#### Records
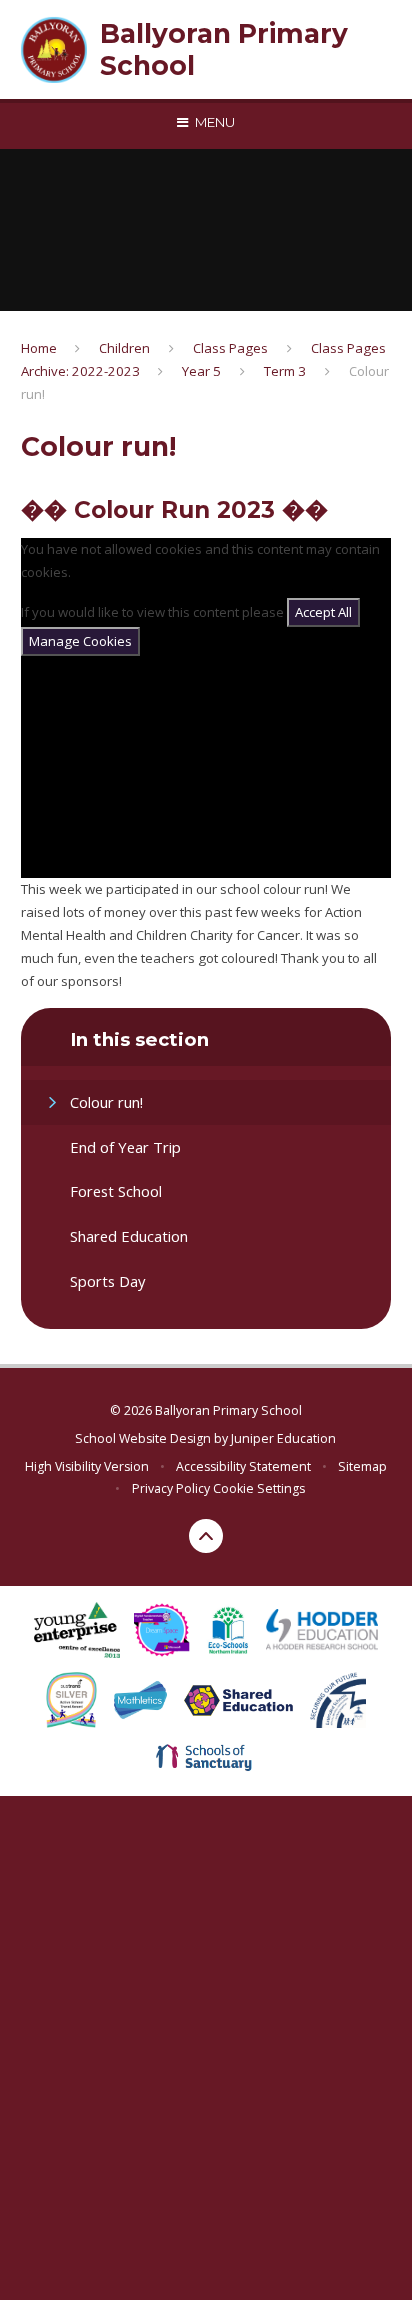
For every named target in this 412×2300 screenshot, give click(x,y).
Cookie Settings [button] (259, 1488)
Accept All (323, 612)
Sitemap (362, 1466)
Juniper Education (283, 1438)
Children (124, 348)
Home (39, 348)
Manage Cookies (80, 641)
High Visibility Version (87, 1466)
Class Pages (230, 348)
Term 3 (285, 371)
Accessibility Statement (243, 1466)
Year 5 (201, 371)
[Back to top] (206, 1536)
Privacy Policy (171, 1488)
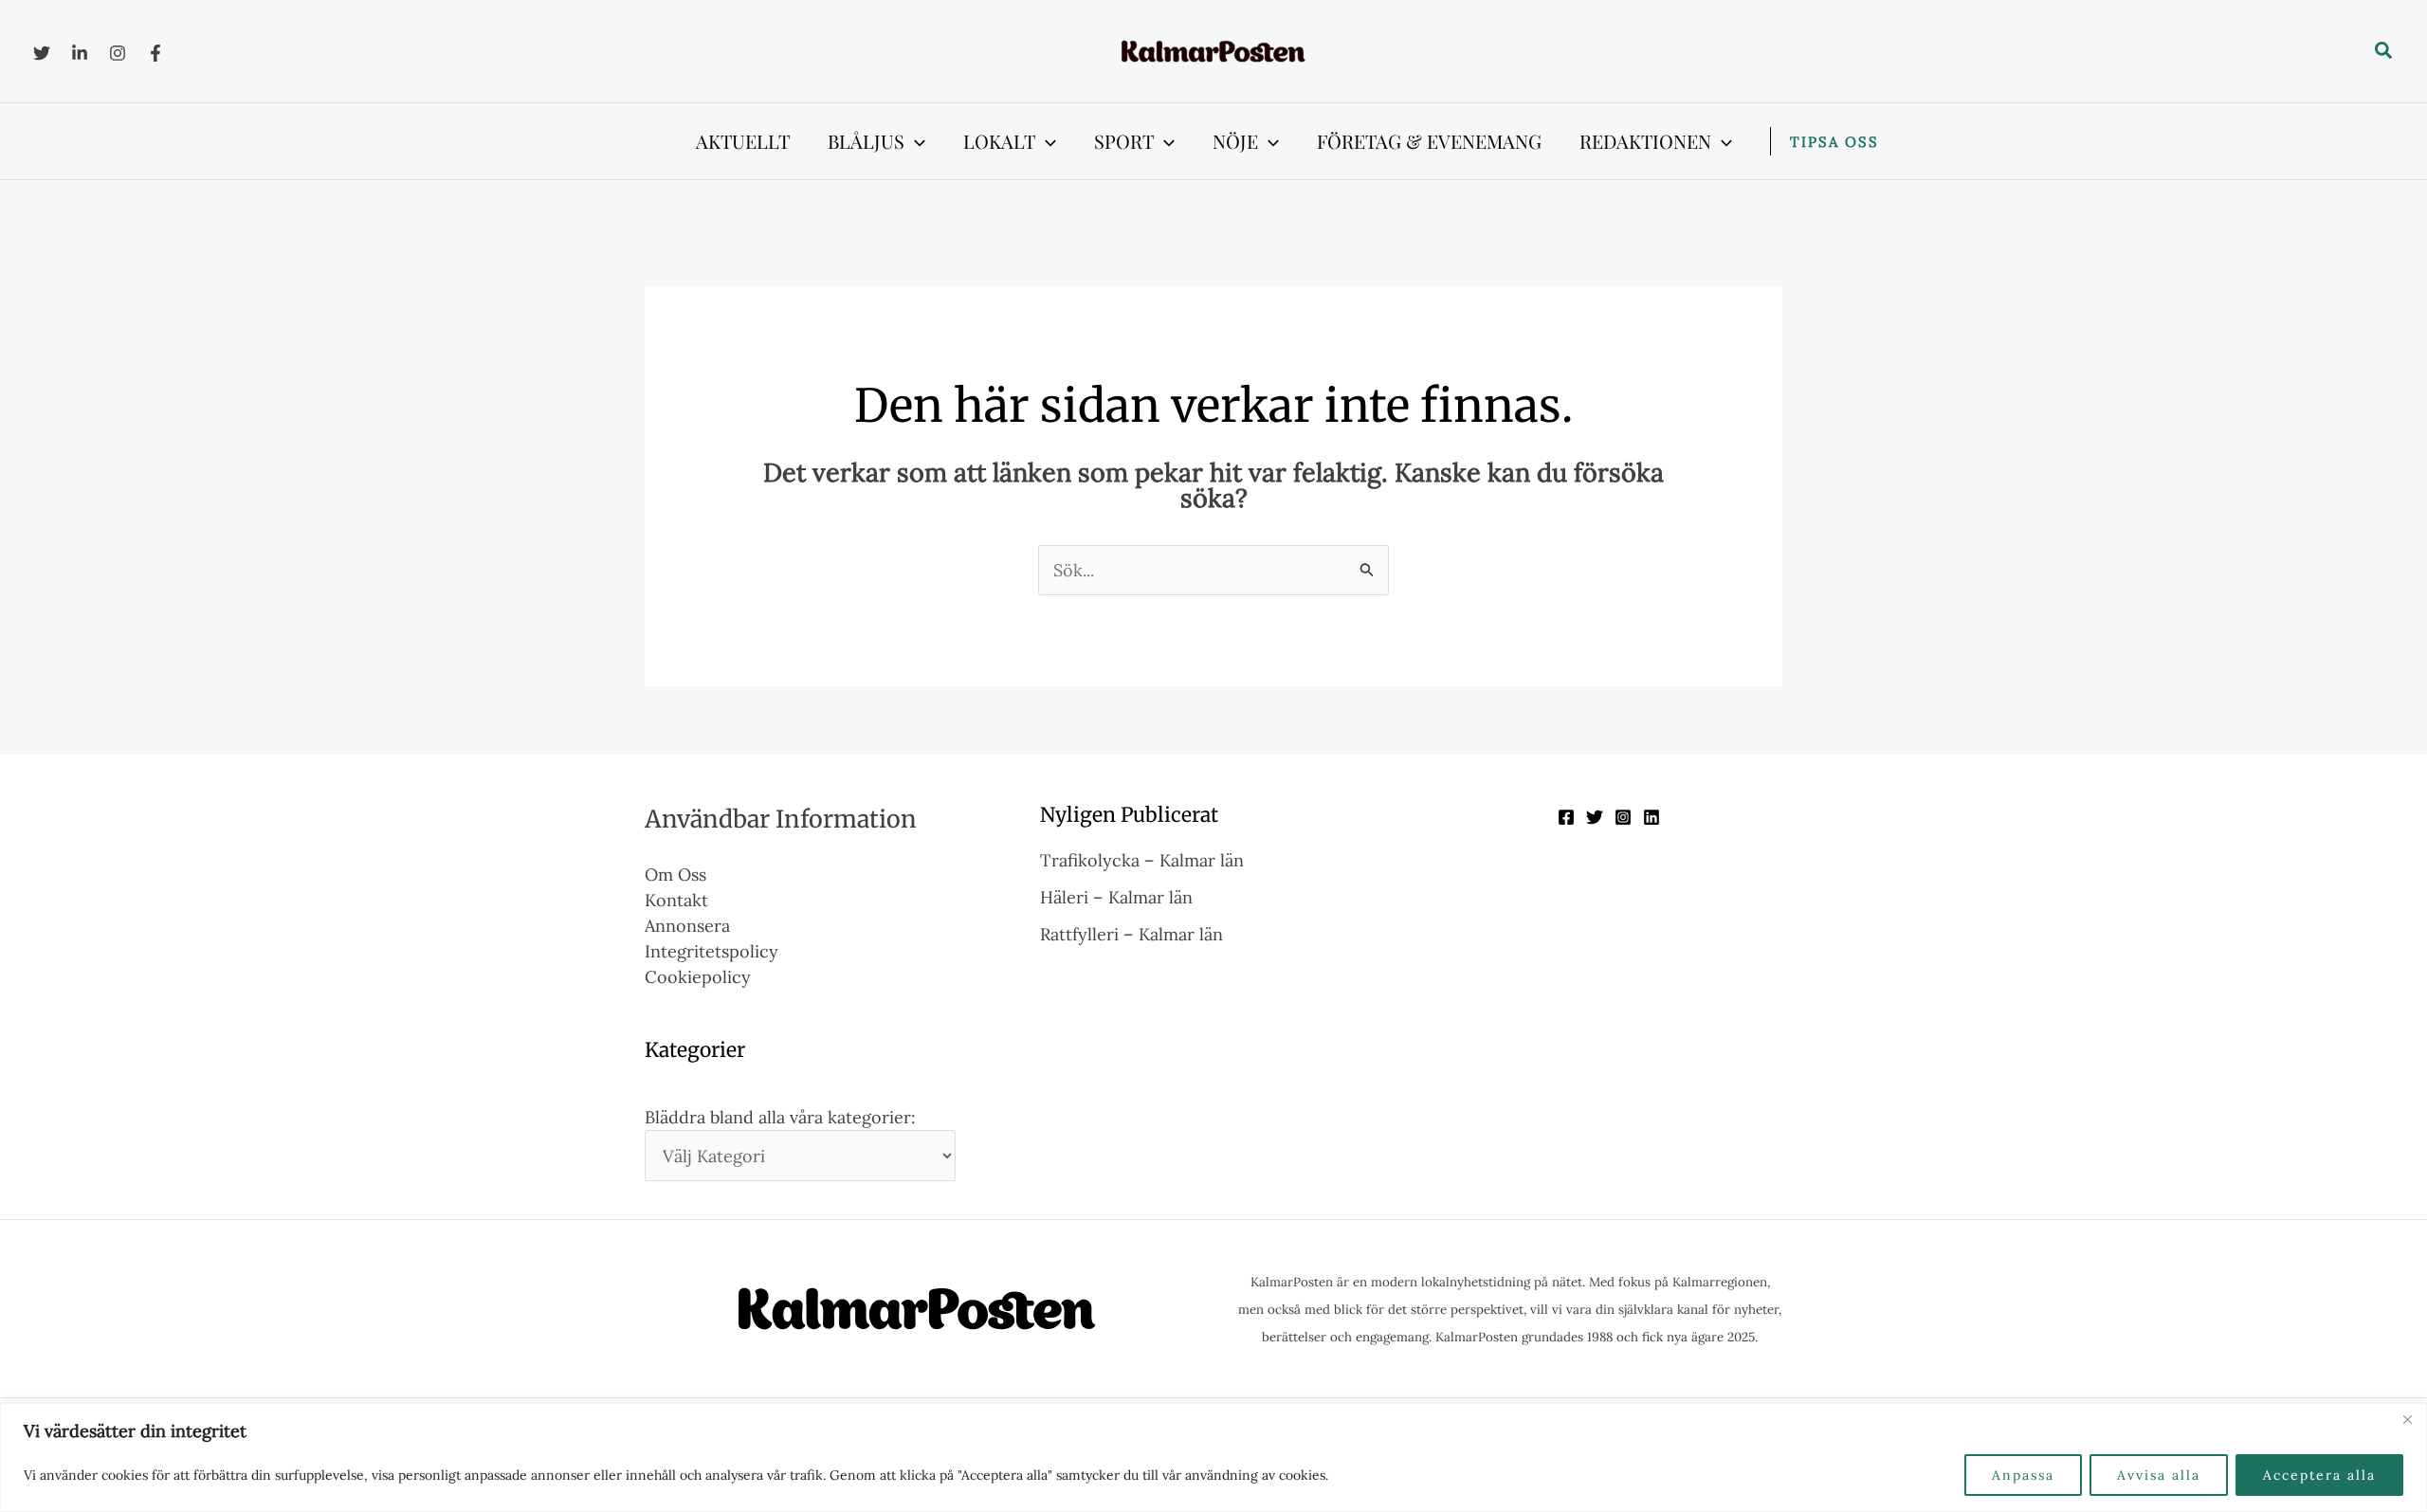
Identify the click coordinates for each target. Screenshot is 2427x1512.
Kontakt (676, 900)
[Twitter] (41, 53)
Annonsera (687, 926)
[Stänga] (2407, 1419)
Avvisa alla (2158, 1475)
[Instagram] (117, 53)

#### What you will do
Scan the listing above, and wherever a line holds the string "target", copy that line.

#### Output for this task
For every named target in this 412×2300 screenshot, give click(x,y).
Identify the click coordinates for each target. Screenshot is 2427x1512.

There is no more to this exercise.